London, England, IPPF, 1984 May. ii, 59 p.The Bellagio consultation was held in July, 1983 on the initiative of the Programme Committee of International Medical Advisory Panel to consider more closely what the needs of adolescents are and what more should be done to meet them. Participants from several countries--within and outside of IPPF--were invited. Before the Consultation, participants exchanged information, experience and ideas in writing as a basis for their discussion. 3 topics were focused on: 1) needs and problems; 2) information, education, and counselling; and 3) reproductive health management. An action plan for the next 3 to 5 years was drawn up. It offers broad suggestions about the kind of activities that would be appropriate for family planning associations and IPPF to take. Adolescents all over the world are in need of much better education and health care related to fertility, these are not the same in each society.
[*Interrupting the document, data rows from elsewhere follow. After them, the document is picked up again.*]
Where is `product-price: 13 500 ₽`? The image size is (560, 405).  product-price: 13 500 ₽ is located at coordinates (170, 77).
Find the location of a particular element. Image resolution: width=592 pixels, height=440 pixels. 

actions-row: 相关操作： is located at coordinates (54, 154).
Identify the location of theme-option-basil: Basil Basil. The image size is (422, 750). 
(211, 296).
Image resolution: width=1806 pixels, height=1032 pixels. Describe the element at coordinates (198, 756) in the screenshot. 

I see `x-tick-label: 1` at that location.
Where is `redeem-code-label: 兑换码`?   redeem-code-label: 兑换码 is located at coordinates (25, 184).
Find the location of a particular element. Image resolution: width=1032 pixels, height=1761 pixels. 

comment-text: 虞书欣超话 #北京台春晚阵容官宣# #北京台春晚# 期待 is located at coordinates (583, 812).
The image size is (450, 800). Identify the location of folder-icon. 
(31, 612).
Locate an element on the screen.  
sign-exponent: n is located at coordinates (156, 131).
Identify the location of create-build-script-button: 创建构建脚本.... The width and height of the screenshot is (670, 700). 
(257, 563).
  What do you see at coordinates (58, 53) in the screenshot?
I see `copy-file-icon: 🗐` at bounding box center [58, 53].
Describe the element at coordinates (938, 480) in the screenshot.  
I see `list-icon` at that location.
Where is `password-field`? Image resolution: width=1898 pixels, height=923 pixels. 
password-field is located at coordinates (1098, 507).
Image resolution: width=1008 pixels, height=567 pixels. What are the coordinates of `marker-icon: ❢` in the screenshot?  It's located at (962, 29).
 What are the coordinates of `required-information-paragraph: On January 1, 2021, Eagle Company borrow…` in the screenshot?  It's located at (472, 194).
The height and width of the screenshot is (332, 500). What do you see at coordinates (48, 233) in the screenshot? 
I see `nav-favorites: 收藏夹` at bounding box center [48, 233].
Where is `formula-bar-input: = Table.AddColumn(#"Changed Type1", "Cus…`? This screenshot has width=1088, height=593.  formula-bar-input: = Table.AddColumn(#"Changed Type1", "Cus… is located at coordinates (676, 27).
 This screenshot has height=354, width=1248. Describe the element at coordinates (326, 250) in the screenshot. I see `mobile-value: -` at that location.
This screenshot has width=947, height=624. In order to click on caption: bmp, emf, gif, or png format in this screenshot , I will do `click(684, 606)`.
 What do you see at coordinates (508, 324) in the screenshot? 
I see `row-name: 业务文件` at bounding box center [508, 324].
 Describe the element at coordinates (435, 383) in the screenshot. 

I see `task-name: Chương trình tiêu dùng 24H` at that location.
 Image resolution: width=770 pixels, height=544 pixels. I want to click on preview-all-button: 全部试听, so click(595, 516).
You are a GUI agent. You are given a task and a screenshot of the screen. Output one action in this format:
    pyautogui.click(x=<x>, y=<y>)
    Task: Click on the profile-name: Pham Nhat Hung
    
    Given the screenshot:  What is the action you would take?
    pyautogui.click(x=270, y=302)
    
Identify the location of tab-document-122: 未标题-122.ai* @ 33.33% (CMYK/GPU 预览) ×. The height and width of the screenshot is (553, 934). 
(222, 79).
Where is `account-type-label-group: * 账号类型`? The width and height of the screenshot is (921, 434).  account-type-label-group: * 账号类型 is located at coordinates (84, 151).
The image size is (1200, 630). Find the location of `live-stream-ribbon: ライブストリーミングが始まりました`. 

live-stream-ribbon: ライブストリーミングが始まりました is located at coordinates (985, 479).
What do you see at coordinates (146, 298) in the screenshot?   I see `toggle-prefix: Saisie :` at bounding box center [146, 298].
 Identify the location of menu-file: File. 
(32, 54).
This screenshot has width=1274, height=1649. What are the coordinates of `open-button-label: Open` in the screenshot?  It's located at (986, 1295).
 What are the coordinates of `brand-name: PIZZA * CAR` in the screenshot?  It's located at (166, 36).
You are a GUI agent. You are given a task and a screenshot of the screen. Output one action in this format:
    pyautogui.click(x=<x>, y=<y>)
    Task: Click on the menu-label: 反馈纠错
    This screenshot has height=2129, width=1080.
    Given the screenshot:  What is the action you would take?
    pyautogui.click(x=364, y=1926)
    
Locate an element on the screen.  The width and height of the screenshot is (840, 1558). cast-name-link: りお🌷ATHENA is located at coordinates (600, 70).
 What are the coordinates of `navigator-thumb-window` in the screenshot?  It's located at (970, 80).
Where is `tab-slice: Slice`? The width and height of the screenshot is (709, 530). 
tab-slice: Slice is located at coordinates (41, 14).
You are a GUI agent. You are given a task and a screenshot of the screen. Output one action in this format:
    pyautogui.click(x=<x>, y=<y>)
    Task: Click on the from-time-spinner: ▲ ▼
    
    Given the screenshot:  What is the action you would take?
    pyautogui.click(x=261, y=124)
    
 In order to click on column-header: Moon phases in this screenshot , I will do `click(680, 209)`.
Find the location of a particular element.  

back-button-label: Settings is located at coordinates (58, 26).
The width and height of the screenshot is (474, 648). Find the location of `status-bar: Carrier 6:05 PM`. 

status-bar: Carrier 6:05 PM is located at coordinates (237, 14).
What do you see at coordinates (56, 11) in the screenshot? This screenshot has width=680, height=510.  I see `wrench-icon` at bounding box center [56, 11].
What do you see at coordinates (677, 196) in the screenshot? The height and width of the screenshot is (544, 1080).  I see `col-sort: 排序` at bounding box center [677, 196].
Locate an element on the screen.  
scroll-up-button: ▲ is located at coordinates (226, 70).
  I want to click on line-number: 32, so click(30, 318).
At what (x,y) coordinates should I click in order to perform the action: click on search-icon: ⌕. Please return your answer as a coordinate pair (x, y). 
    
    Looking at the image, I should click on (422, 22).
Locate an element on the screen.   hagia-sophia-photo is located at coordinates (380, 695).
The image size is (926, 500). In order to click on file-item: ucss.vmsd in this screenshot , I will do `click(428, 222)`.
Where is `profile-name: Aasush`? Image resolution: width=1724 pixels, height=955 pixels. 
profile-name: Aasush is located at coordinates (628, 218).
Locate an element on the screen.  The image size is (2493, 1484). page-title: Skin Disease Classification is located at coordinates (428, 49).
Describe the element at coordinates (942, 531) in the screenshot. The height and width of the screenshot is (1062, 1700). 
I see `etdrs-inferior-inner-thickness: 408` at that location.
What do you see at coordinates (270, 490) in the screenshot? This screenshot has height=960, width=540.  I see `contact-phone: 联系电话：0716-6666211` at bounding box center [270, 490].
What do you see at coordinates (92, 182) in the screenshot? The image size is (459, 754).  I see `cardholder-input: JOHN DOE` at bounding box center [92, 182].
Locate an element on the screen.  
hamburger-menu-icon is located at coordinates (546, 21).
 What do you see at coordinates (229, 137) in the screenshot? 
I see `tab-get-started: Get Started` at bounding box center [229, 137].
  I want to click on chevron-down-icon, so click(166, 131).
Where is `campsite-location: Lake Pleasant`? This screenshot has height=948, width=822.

A comprehensive approach to adolescent needs is favored. The recommendations form part of a broad discussion about how adolescents can best be helped to behave responsibly. Adolescent fertility has implications for health, psychological, social and economic well being. General program and operational guidelines are given, as are 8 areas for action: 1) creation of awareness and advocacy; 2) youth leadership and participation in adolescent programs; 3) information and education; 4) counseling; 5) fertility-related services; 6) sharing of experience, information and resources; 7) training and skill development; and 8) research. A list of participants and background papers is given.